── Records provided
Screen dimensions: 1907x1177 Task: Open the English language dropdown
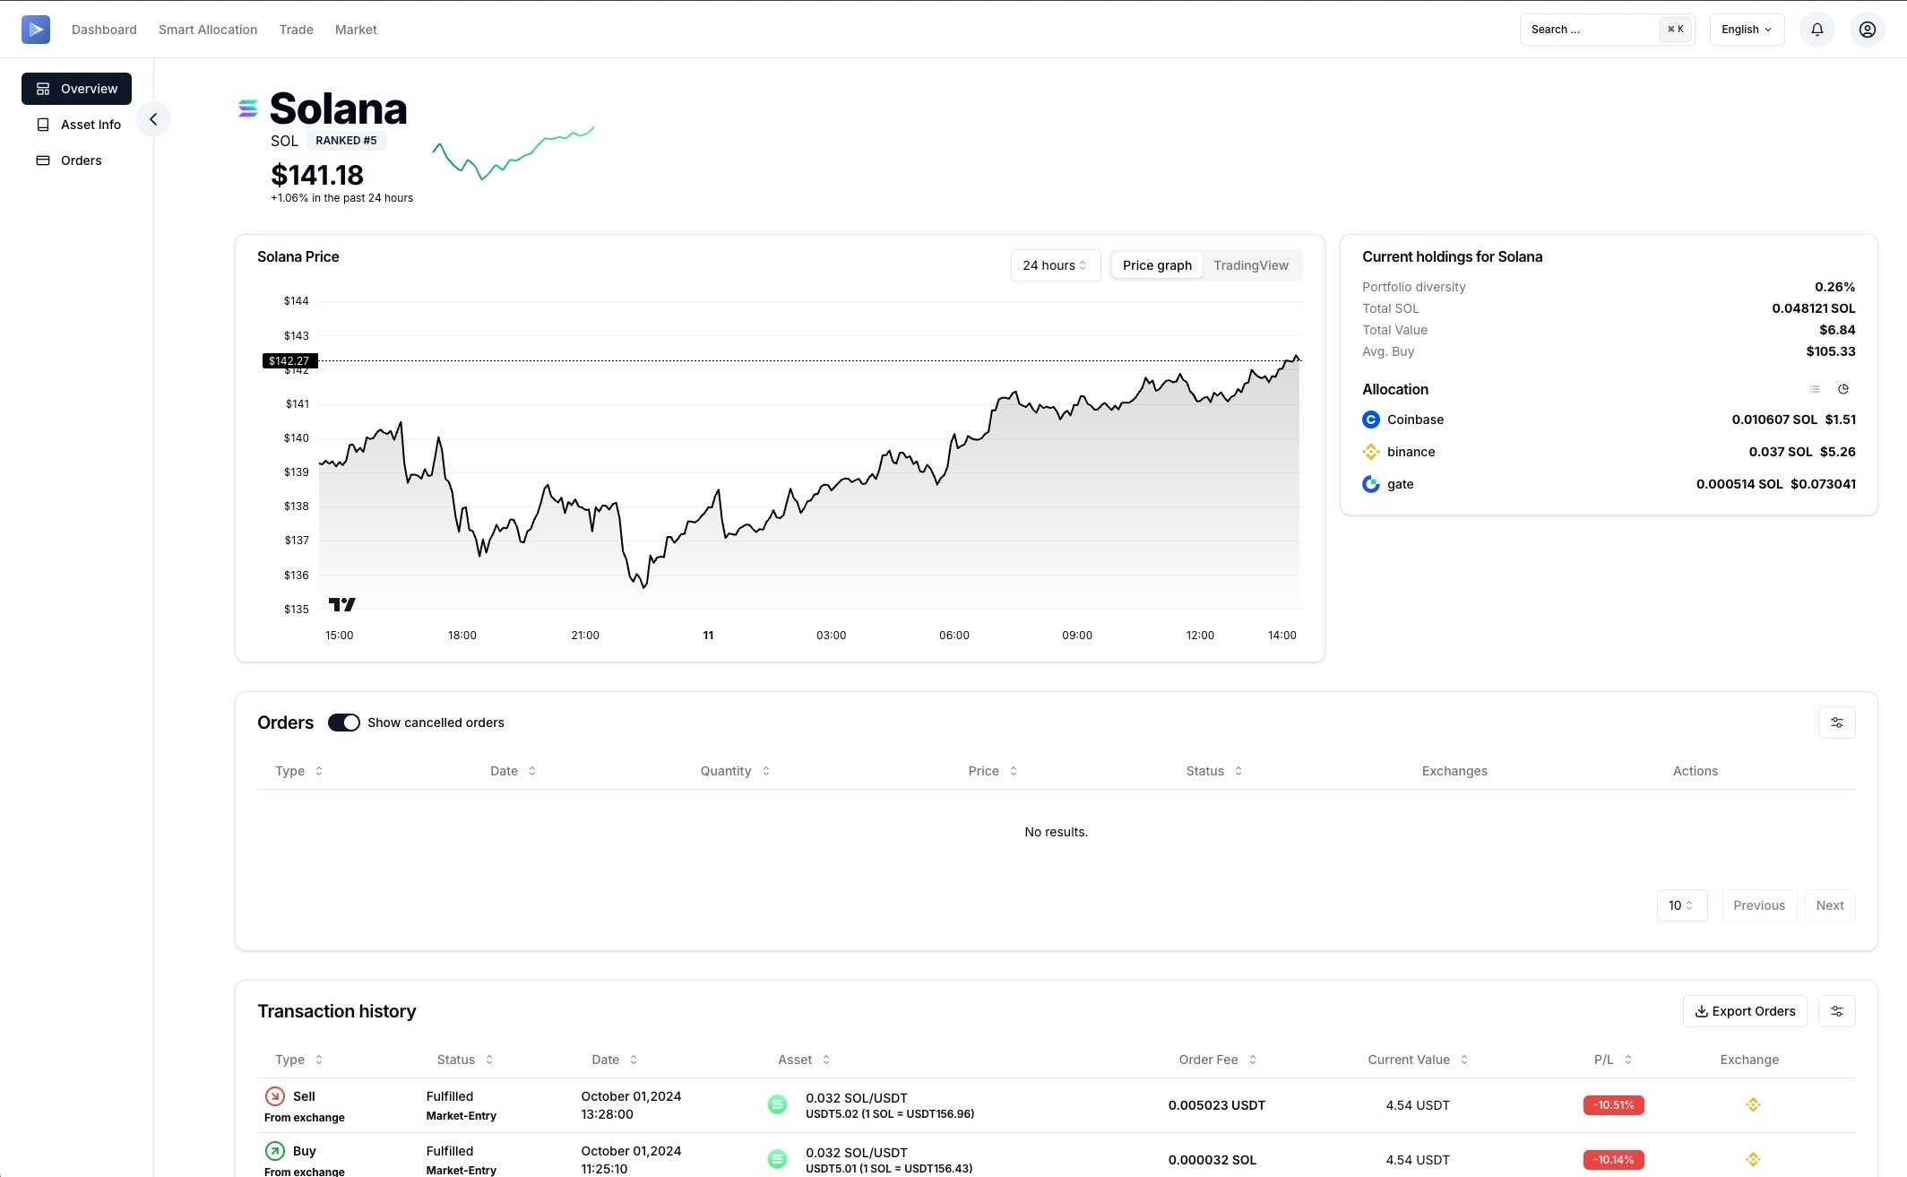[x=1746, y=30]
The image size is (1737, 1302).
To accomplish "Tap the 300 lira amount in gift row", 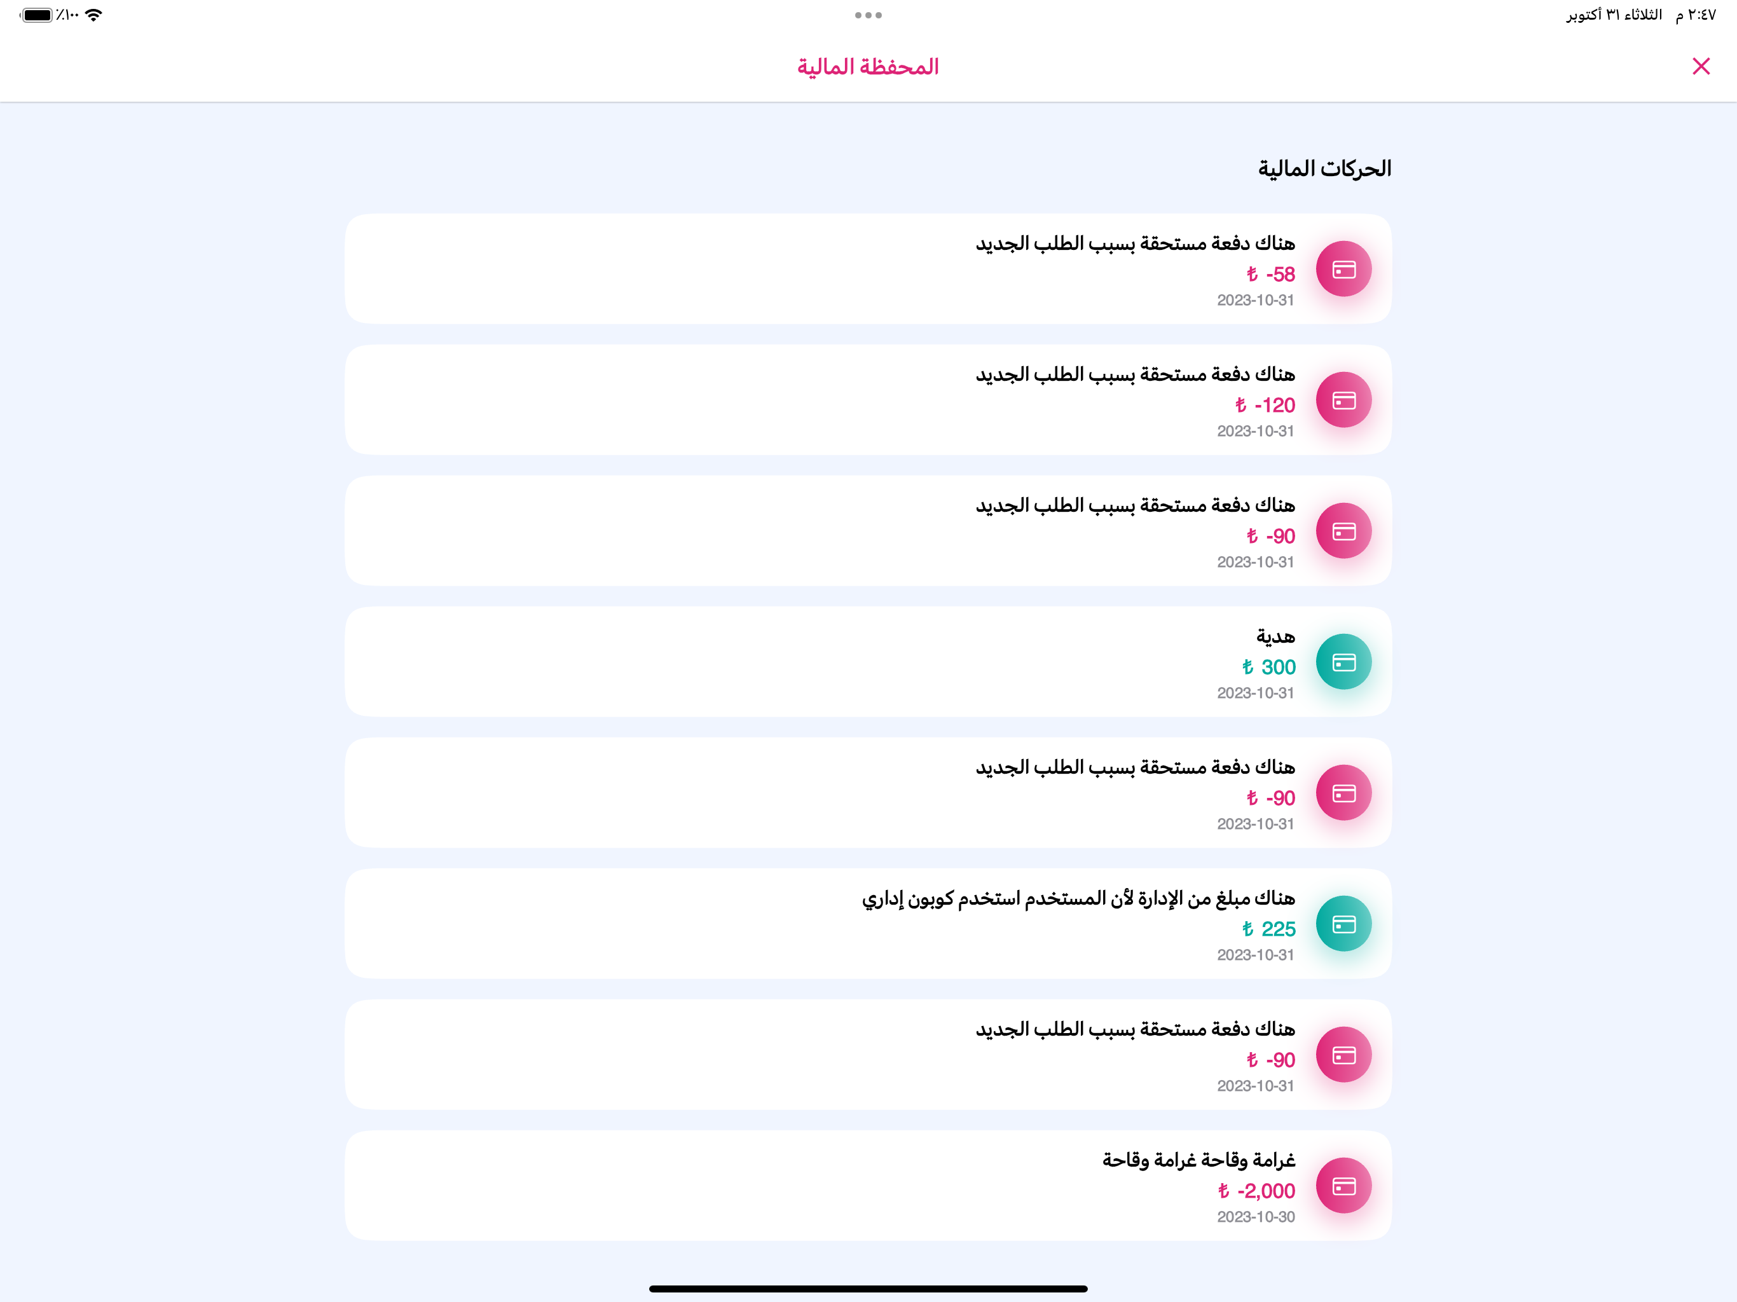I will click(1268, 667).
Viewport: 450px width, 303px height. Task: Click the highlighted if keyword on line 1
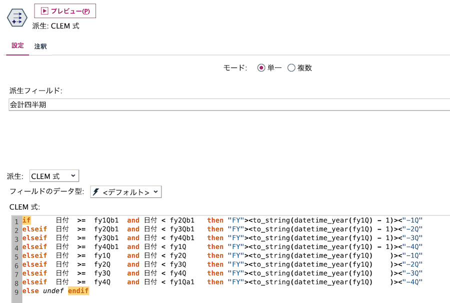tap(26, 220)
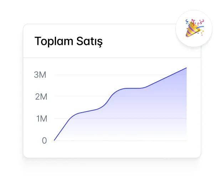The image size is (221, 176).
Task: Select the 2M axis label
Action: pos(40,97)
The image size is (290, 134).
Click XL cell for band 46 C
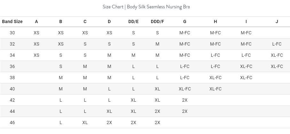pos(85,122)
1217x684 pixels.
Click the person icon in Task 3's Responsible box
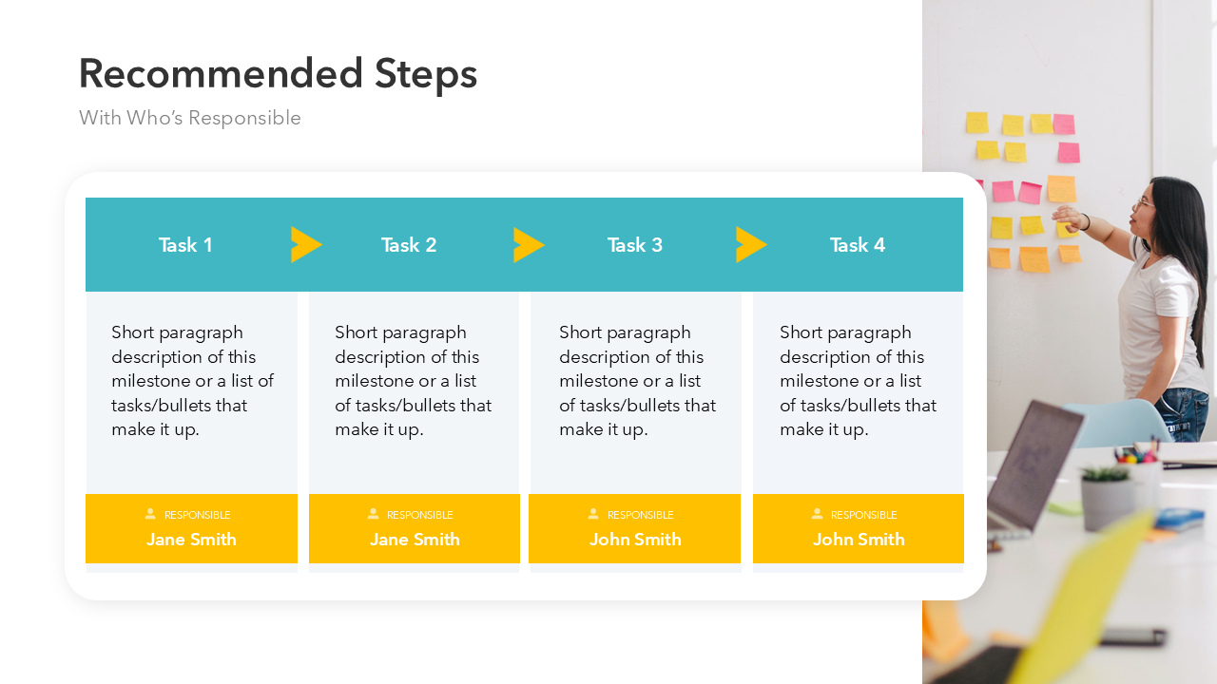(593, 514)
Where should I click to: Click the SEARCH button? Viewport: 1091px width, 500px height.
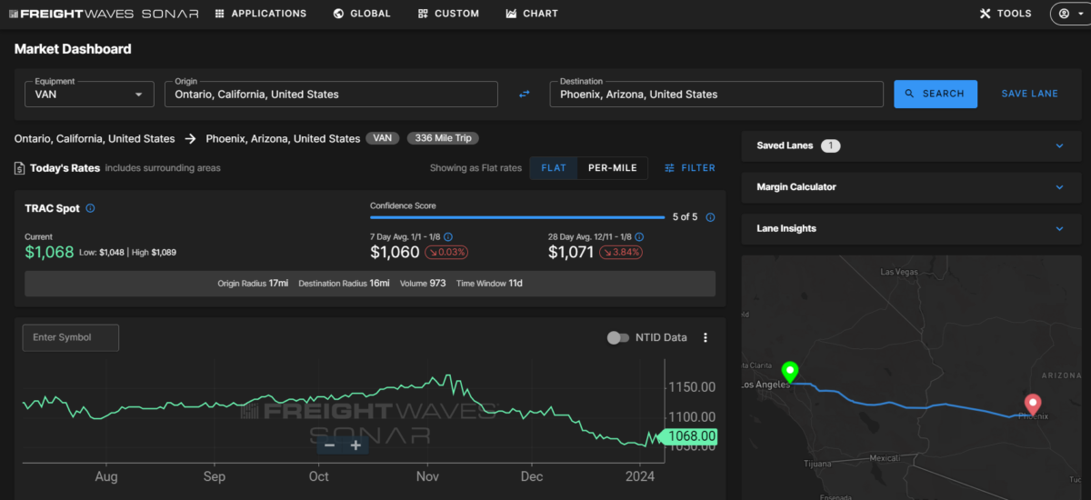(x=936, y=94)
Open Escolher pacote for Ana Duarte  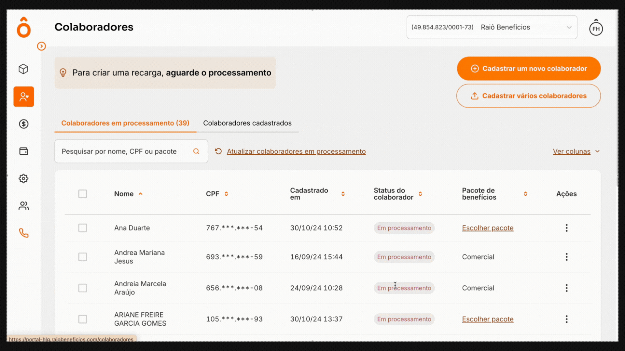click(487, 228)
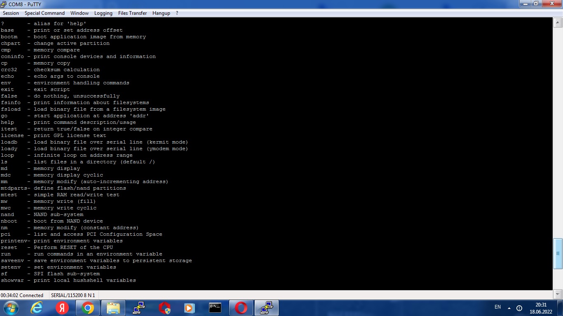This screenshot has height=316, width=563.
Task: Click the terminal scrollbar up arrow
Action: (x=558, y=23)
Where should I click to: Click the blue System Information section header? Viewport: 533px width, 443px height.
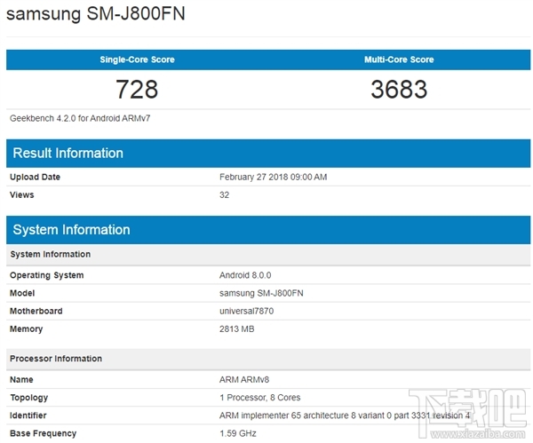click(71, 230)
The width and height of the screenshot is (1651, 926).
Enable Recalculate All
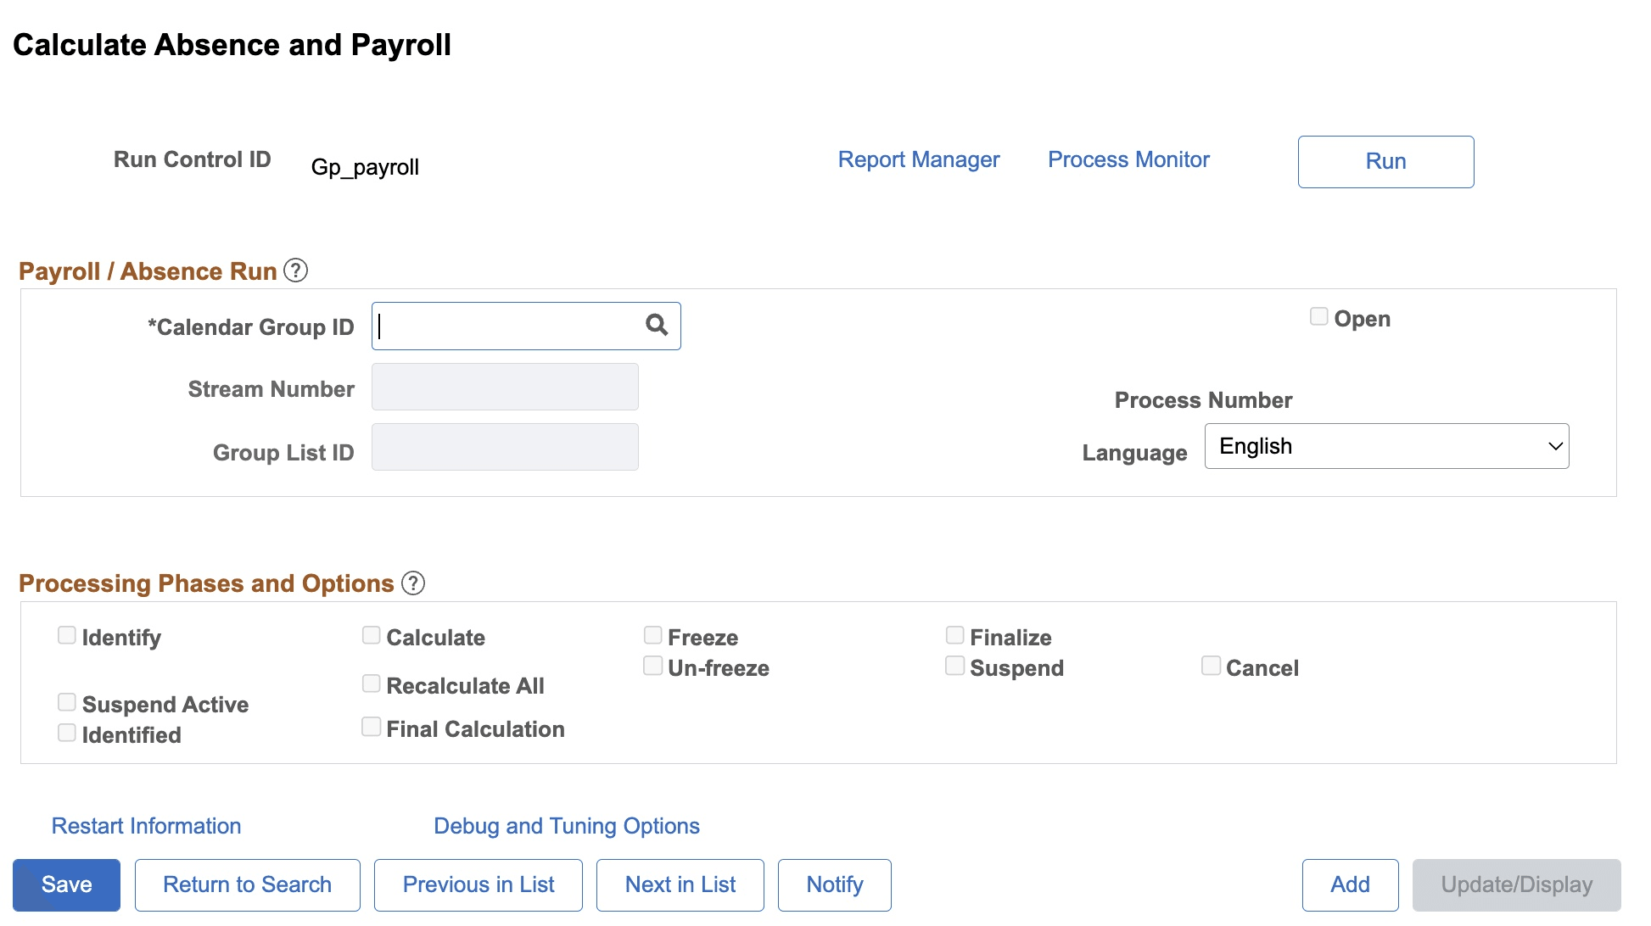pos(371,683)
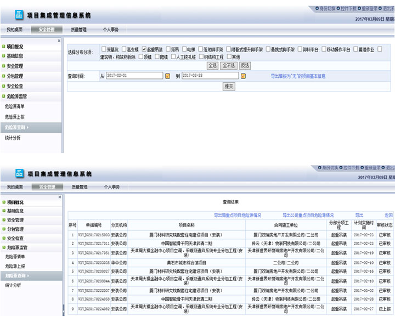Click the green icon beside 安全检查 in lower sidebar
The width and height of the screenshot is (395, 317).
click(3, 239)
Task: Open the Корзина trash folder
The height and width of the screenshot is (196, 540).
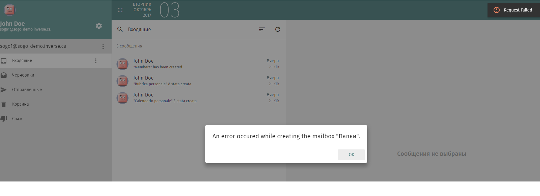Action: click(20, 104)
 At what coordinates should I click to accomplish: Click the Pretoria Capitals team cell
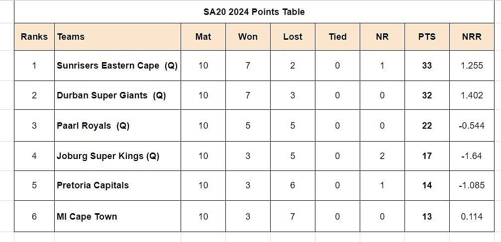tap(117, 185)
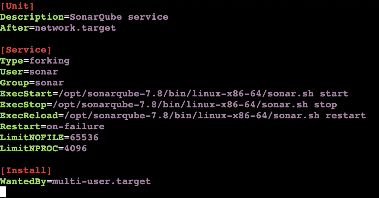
────
(What you should do) Pick out every line in the entries above that contains the string "cell", matching case exactly, and copy each one.

(The response)
Click XL cell for band 46 C
 At what coordinates should I click to accomplish: Click the Pretoria Capitals team cell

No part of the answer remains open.